- Born: January 15, 1928 Philadelphia, Pennsylvania, U.S.
- Died: February 26, 2008 (aged 80) Santa Fe, New Mexico, U.S.
- Education: Massachusetts Institute of Technology (B.S. and Ph.D.)
- Known for: Turbulence
- Scientific career
- Fields: Fluid mechanics Field theory (physics)
- Workplaces: Los Alamos National Laboratory, NASA
- Doctoral advisor: Herman Feshbach

= Robert Kraichnan =

American theoretical physicist (1928–2008)

Robert Harry Kraichnan (KRAYSH-nan; January 15, 1928 – February 26, 2008), a resident of Santa Fe, New Mexico, was an American theoretical physicist (fluid dynamicist) best known for his work on the theory of fluid turbulence.

== Life ==
Kraichnan received his B.S. and Ph.D. in physics from MIT, graduating in 1949. He became a member of the Institute for Advanced Study in Princeton in 1949/50, and was one of the last assistants to Albert Einstein.

After his appointment at Princeton, he worked in Columbia University and the Courant Institute of Mathematical Sciences at New York University. From 1962 on, he was supported by research grants and worked as a freelance consultant for the Los Alamos National Laboratory, Princeton University, the Office of Naval Research, the Woods Hole Oceanographic Institution and NASA. He had a keen passion for hiking, so he lived in the mountains of New Hampshire and later in White Rock, New Mexico and eventually to Santa Fe, New Mexico near Los Alamos. In 2003, he returned to academia when he was appointed Homewood Professor in the Whiting School of Engineering at Johns Hopkins University, but by this time he had already fallen ill.

He was the recipient of the Lars Onsager Prize and the 1993 Otto Laporte Award of the American Physical Society, and the 2003 Dirac Medal. He was also a member of the National Academy of Sciences.

Kraichnan married twice and has a son, John Kraichnan, by his first wife, Carol Gebhardt. He is also survived by his second wife, Judy Moore-Kraichnan, an artist and photographer who lives in Santa Fe, New Mexico.

== Work ==
In the 1950s, his work was focused on quantum field theory and the quantum mechanical many-body problem, developing starting in 1957 a method for finding a self-consistent formulation for many-body field theories, N-random-coupling-models, in which N copies of a microscopic theory are coupled together in a random way.

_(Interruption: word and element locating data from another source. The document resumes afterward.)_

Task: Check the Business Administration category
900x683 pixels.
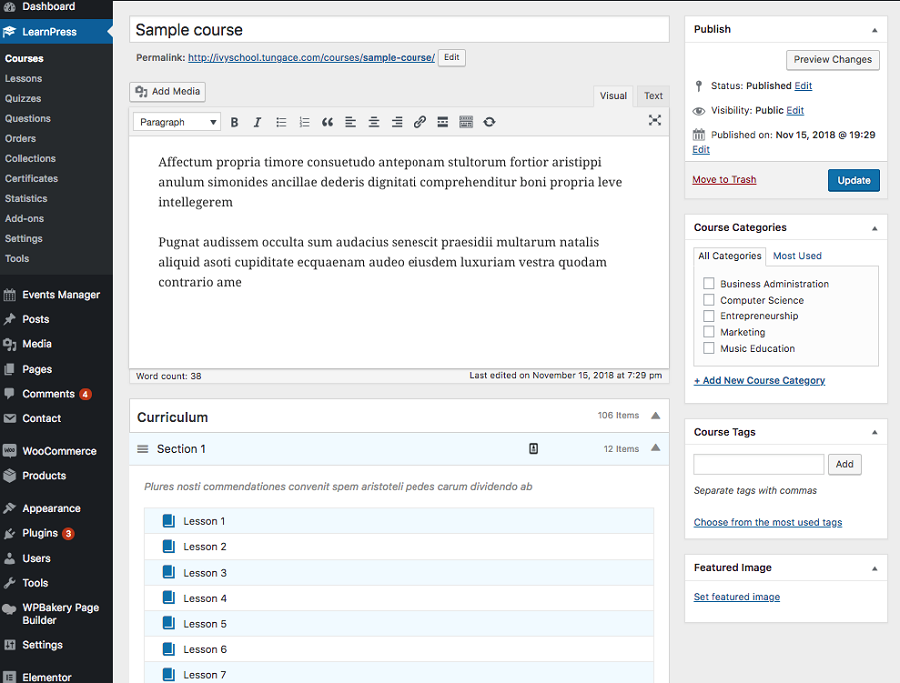Action: 709,284
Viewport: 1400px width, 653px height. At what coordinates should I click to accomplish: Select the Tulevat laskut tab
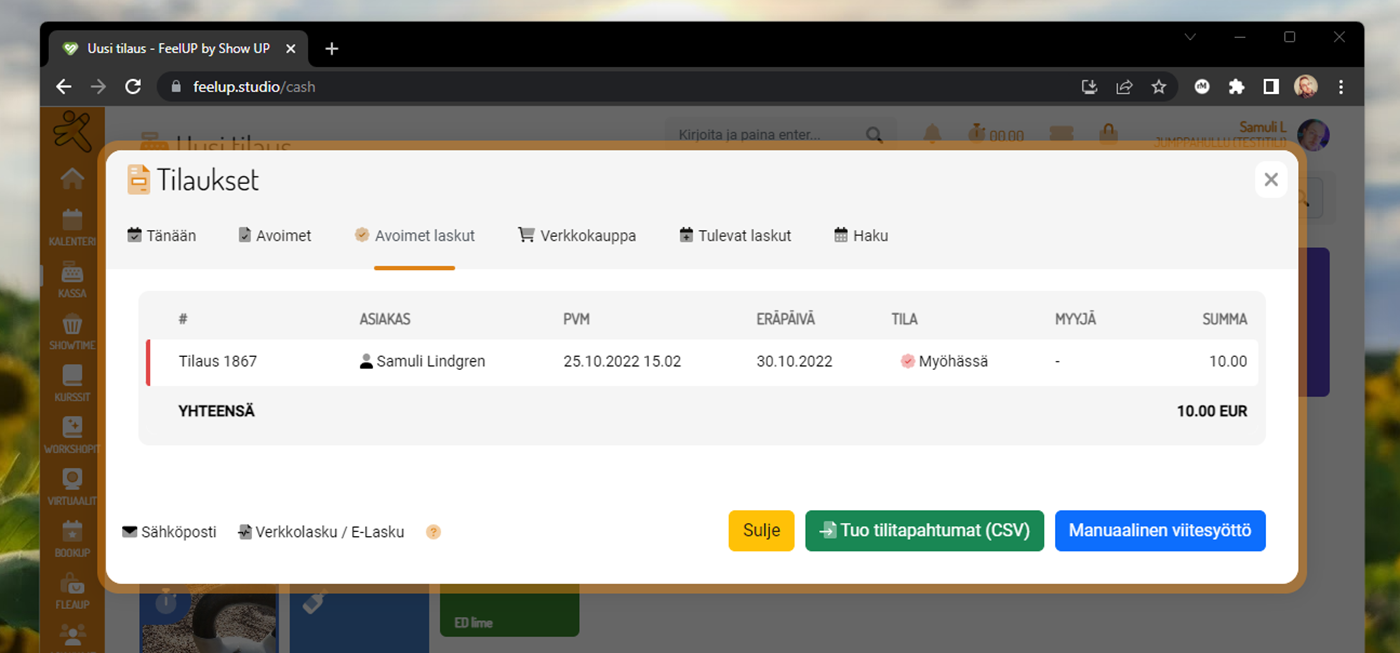pos(735,236)
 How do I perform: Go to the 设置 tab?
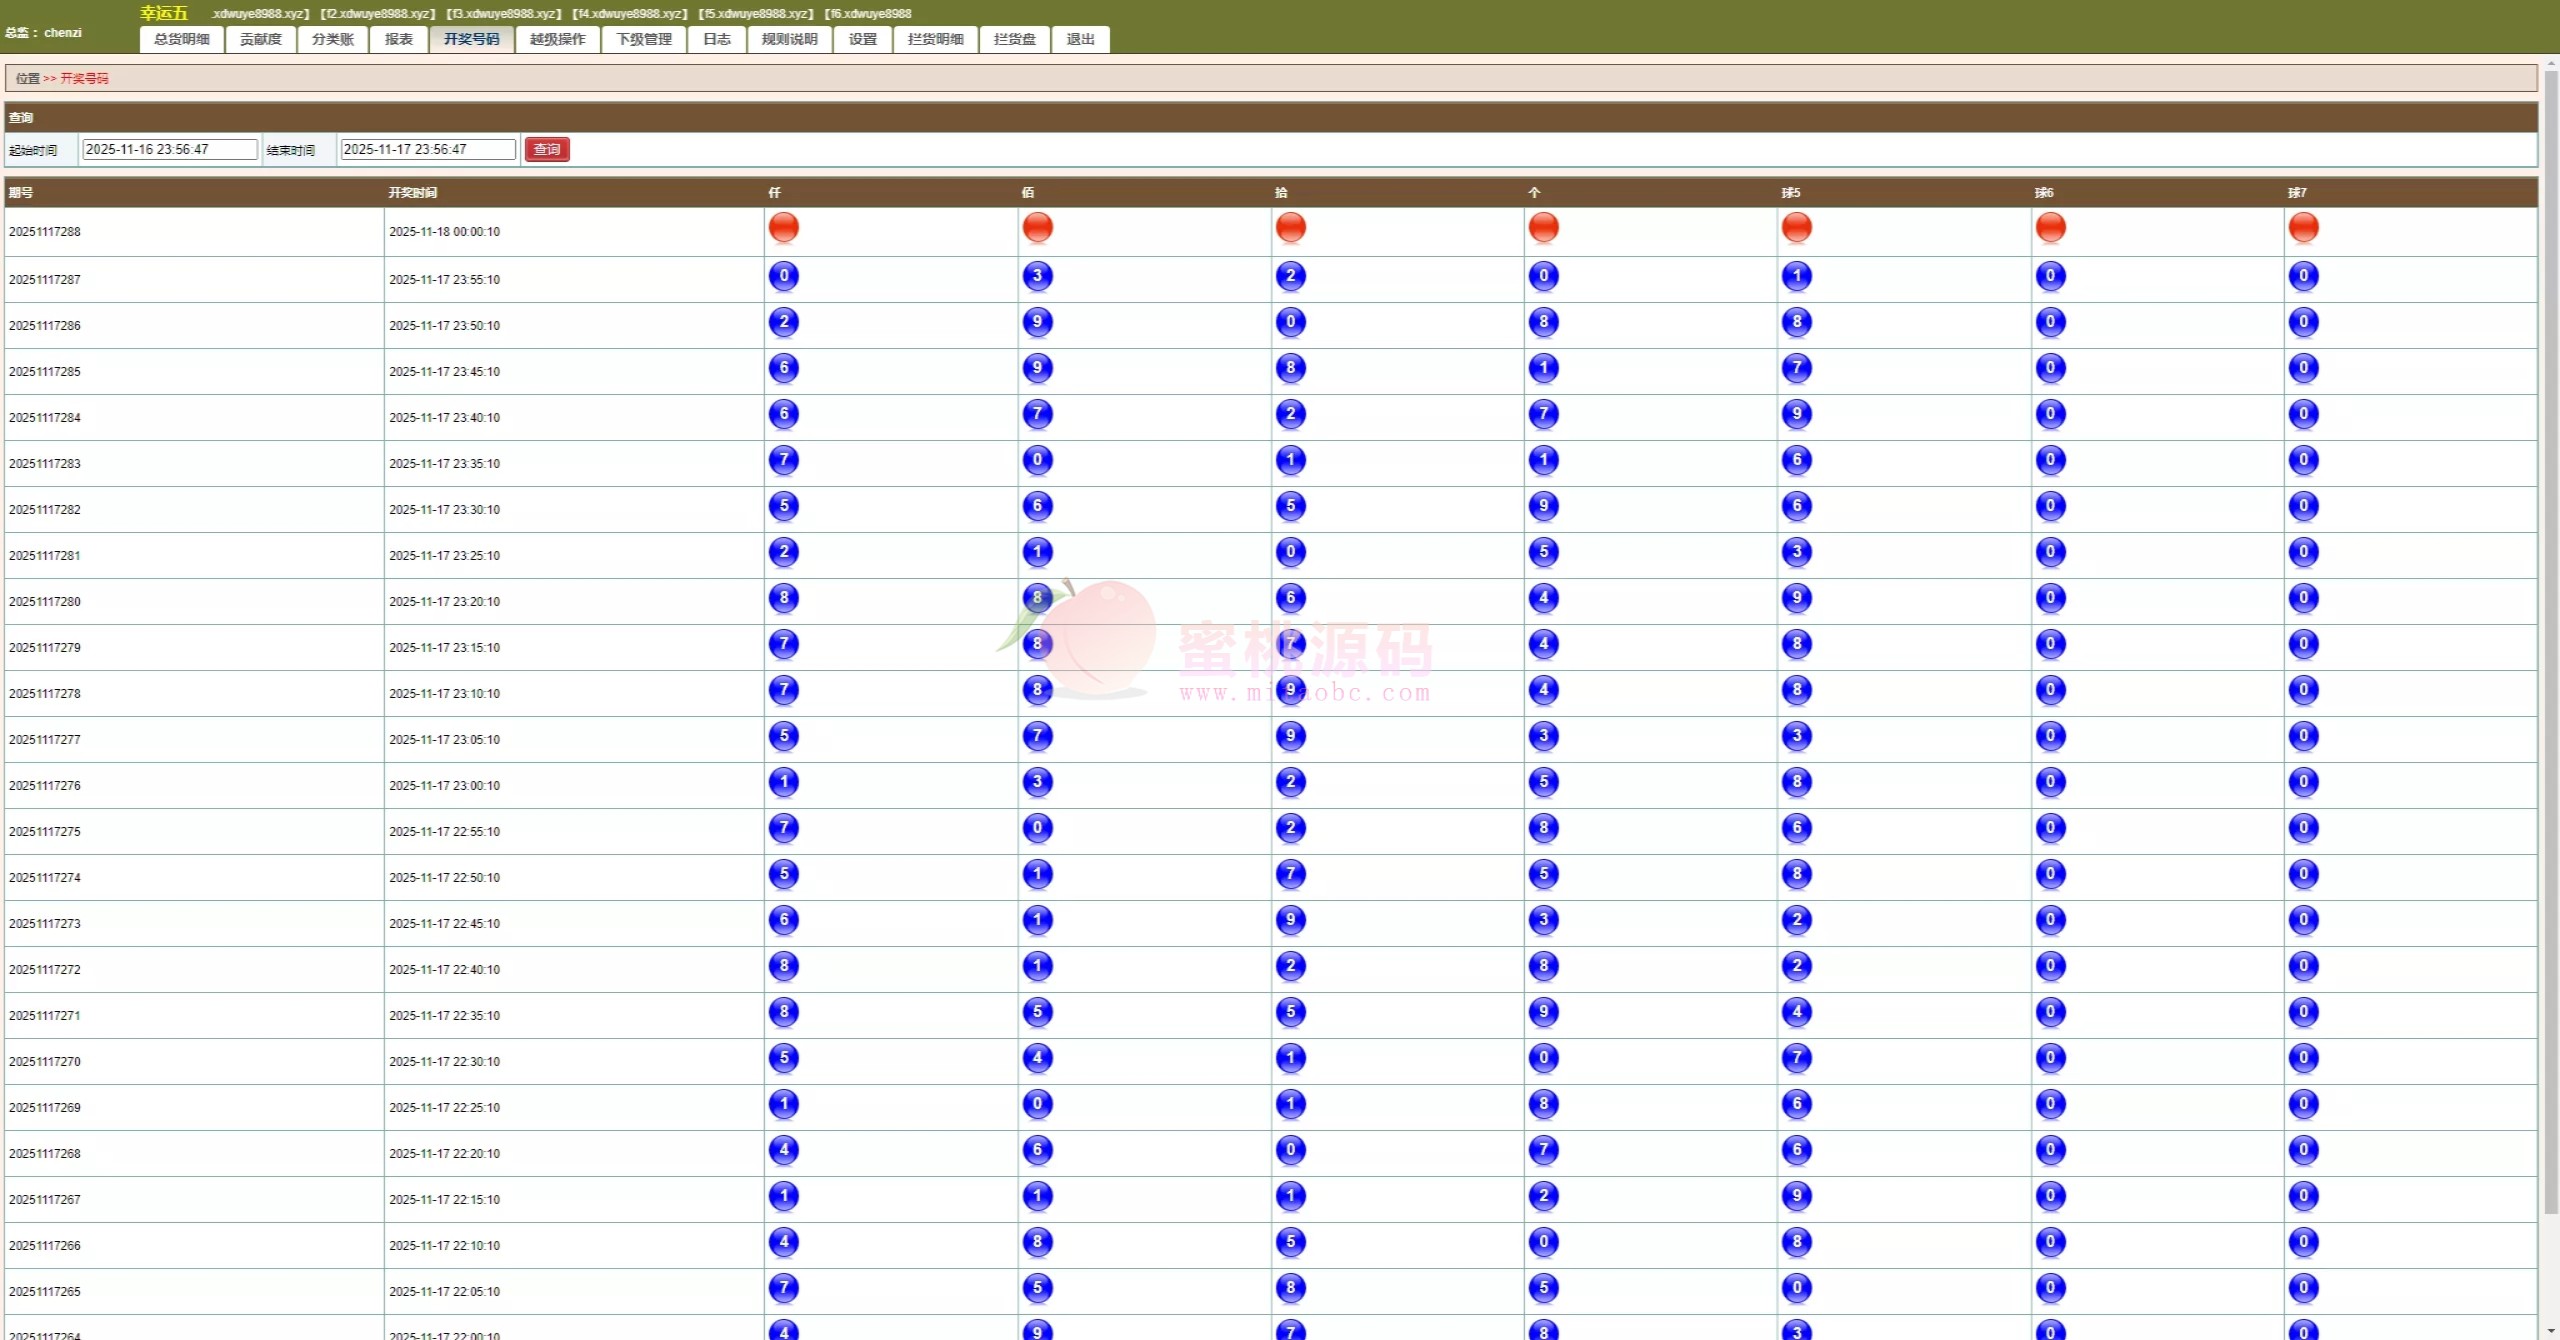pos(862,39)
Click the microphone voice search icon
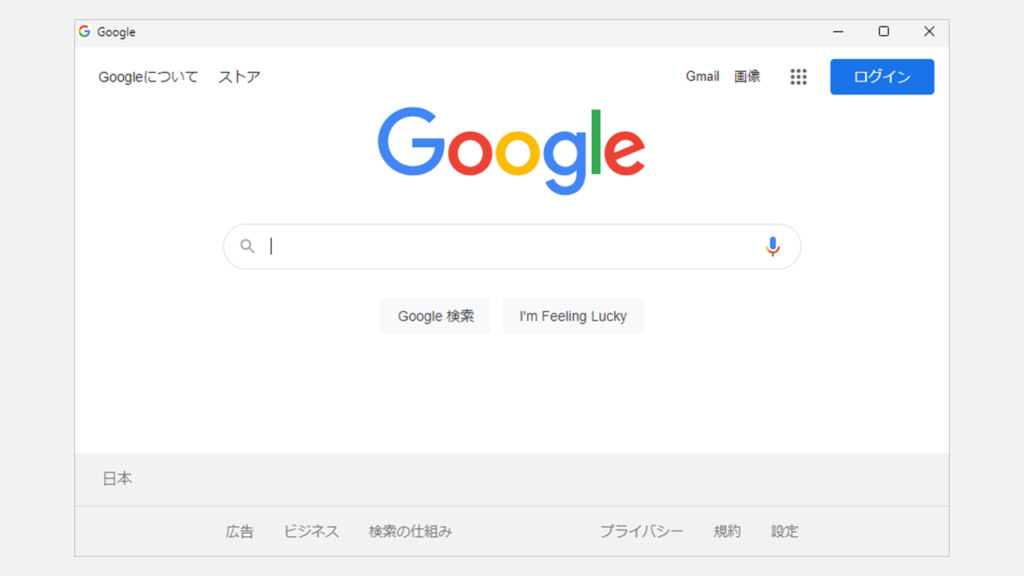This screenshot has height=576, width=1024. 772,246
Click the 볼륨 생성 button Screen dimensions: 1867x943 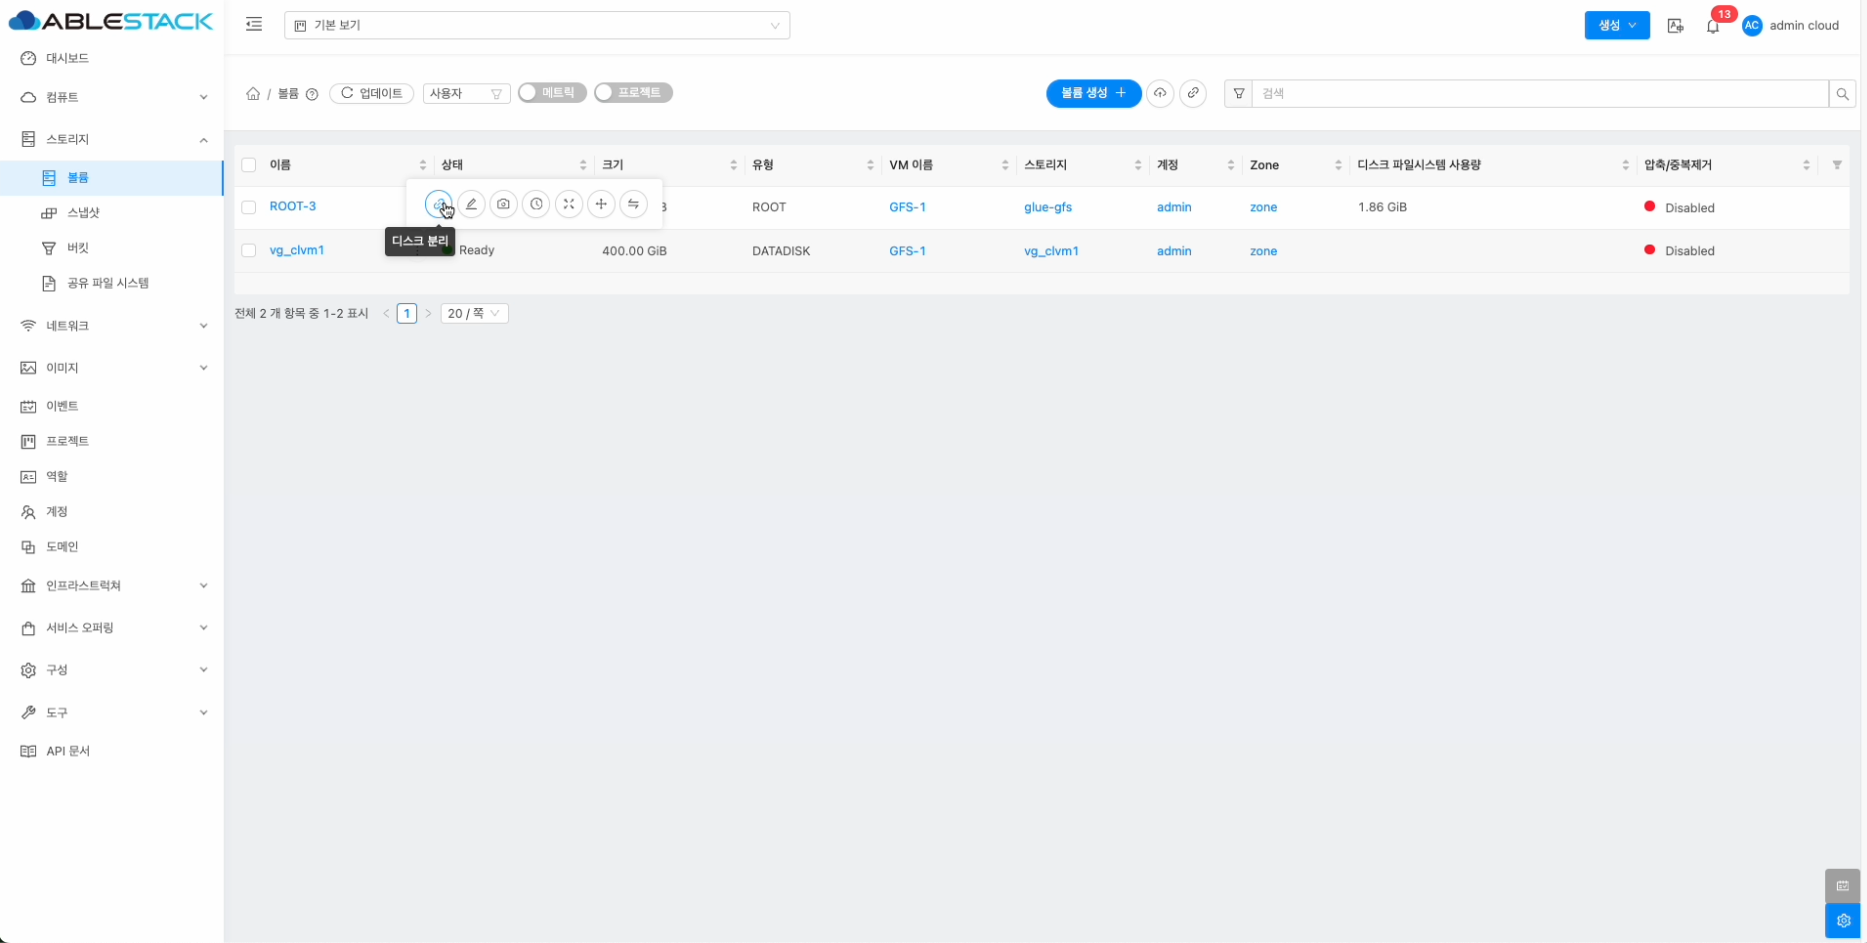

Following earlier work of Andrei Kolmogorov (1941), Lars Onsager (1945), Werner Heisenberg (1948), Carl Friedrich von Weizsäcker and others on the statistical theory of turbulence, Kraichnan developed a field-theoretic approach to fluid flow in 1957 derived from approaches to the quantum many-body problem—the Direct Interaction Approximation. In 1964/5, he recast this approach in the Lagrangian picture, discovering a scaling correction which he had earlier incorrectly ignored. The statistical theory of turbulence in viscous liquids describes the fluid flow by a scale-invariant distribution of the velocity field, which means that the typical size of the velocity as a function of wavenumber is a power-law. In steady state, larger scale eddies at long wavelengths disintegrate into smaller ones, dissipating their energy into smaller length scales. This type of dissipation is not caused by friction on the molecular level, but by the nonlinear effects of the Navier–Stokes equations. In the final stages of the energy cascade, at the smallest length scales, the viscosity becomes important and the energy dissipates into heat.

Kraichnan developed his turbulence theories over many decades and was one of the prominent American theorists in this area. From 1967 onwards, he maintained that for two-dimensional turbulence energy does not cascade from large scales (determined by the size of obstacles in the flow) to smaller ones, as it does in three dimensions, but instead cascades from small to large scales. This theory is called the inverse Energy Cascade, and it is especially applicable to oceanography and meteorology, since flows on the surface of the earth are approximately two-dimensional. The theory was tested and confirmed in the 1980s by data gathered from weather balloons.

Also influential was a 1994 paper which presented an exactly solvable turbulence model, now called the Kraichnan model. This model predicts exactly computable anomalous scaling exponents for the advection of a passive scalar field, like the concentration of a dye injected into the fluid which does not diffuse but moves with the fluid along the flow lines.

Even as a high school student, Kraichnan was busily investigating the general theory of relativity, and his research won the prestigious Westinghouse Science Competition for students. He rewrote this work for his Bachelor thesis at MIT in 1947, titled "Quantum Theory of the Linear Gravitational Field". Following an approach that was echoed by Suraj N. Gupta, Richard Feynman and Steven Weinberg, Kraichnan showed that, under some mild secondary assumptions, the full nonlinear equations of general relativity follow from its linearized form: the quantum field theory of a massless spin-2 particle, the graviton, coupled to the stress-energy tensor. The full nonlinear equations emerge when the energy-momentum of the gravitons themselves are included in the stress-energy tensor in a unique self-consistent way.